# Crochet pattern help, please



## copperpennykids (Sep 6, 2004)

Hello,

I am crocheting afghan squares and the pattern calls for a "piggy back double crochet" but does not explain how to do it.

The pattern states: Stitches used: Sc, Dc, pbdc - piggy back double crochet

I sure hope someone here can help explain it to me!

Thank you - Copper Penny Kids' daughter


----------



## Shawna (Jul 10, 2007)

Did you find it on the pattern? It certainly should say how to work that sticth...maybe it's not until you actually work the stitch that they break it down for you? I have crocheted for years but have yet to run across a stitch called that LOL! 

Who is the pattern by? Some more info on the pattern may be helpful in getting you an answer....

Let us know!
Shawna


----------



## Wisconsin Ann (Feb 27, 2007)

wow. doesn't even show up on a google search.

I'm guessing they mean 2 dc in one.
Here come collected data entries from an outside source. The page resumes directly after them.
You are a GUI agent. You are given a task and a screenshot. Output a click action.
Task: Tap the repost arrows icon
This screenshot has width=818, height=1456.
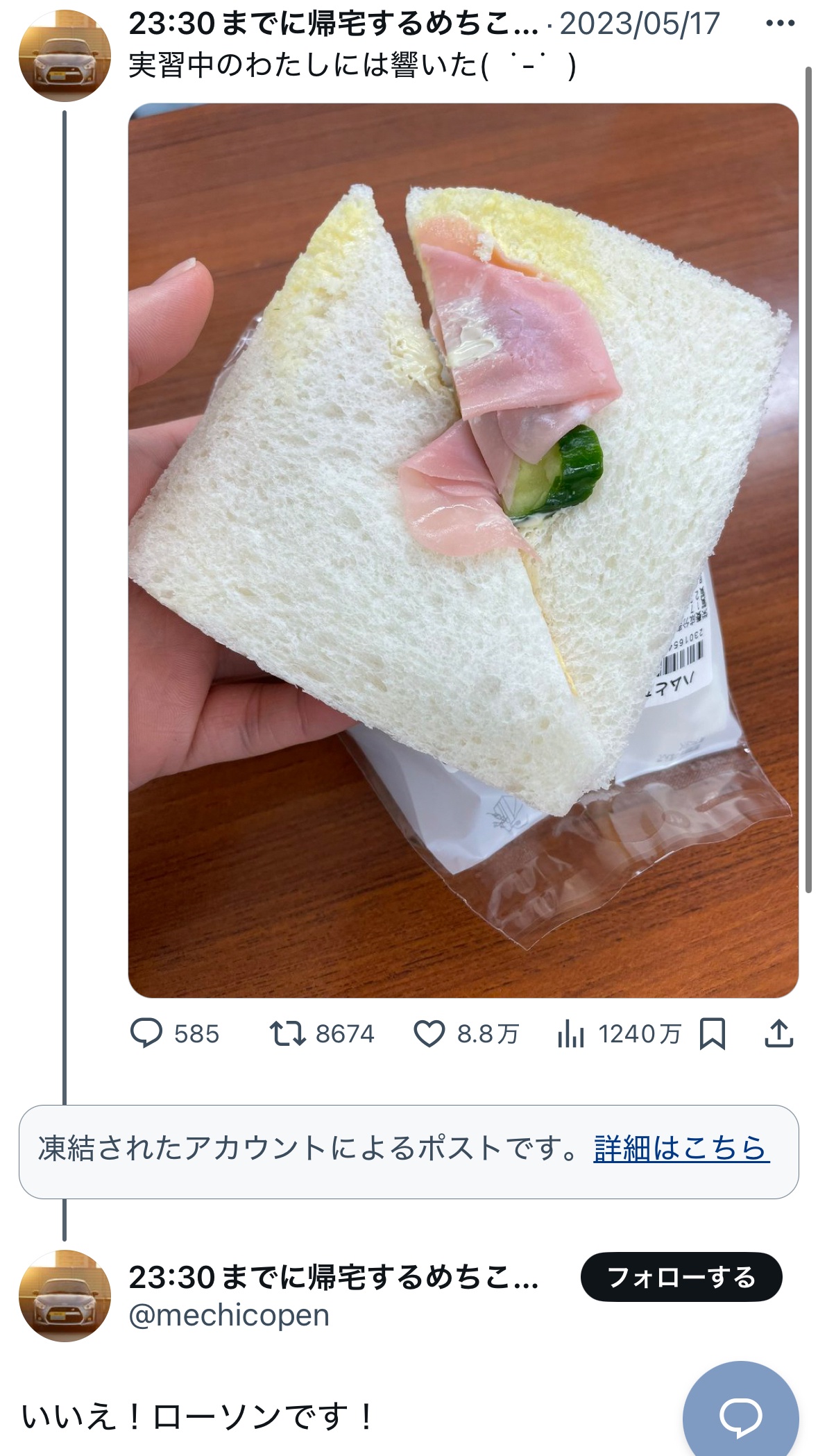click(x=287, y=1033)
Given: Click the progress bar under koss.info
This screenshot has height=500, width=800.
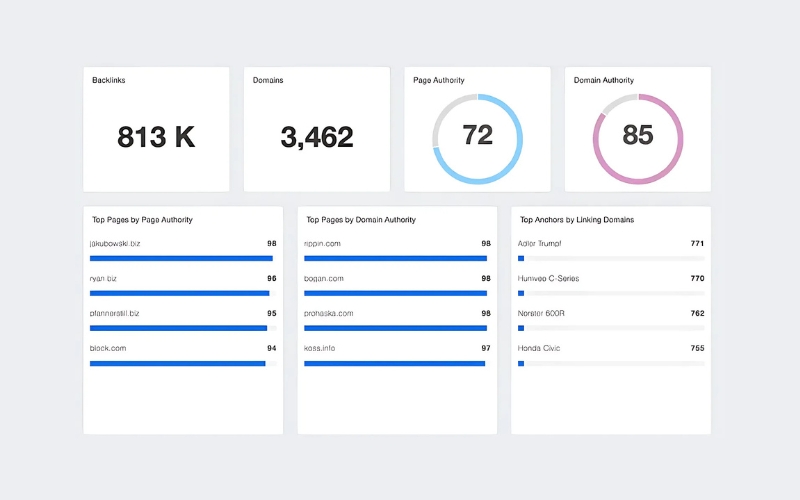Looking at the screenshot, I should coord(394,363).
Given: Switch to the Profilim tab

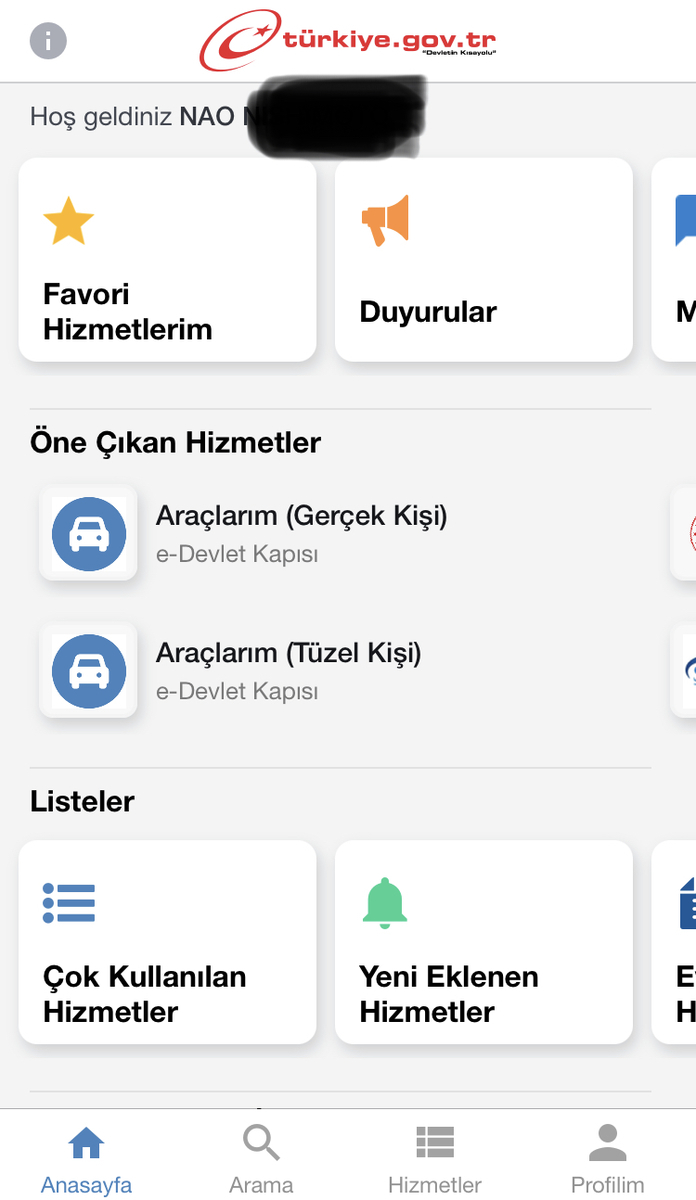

BUT...same questions Shawna had  where did you find the pattern and can we check for it online maybe?


----------



## Wisconsin Ann (Feb 27, 2007)

woohoooo!! I found a reference! dunno if it's the same as the pbdc in your pattern..but it's a start! (it's talking about back post double crochet, but maybe that's what your pattern wants?)

BPDC: yo, insert hook between stitches of row below from front to back and around the back of the post of the stitch from right to left. Yo and draw yarn back around the post. Yo and draw through 2 loops. Yo an draw through final 2 loops.

from THIS site...really cool basketweave pattern hat...I'm thinking of using it for an afgan.


----------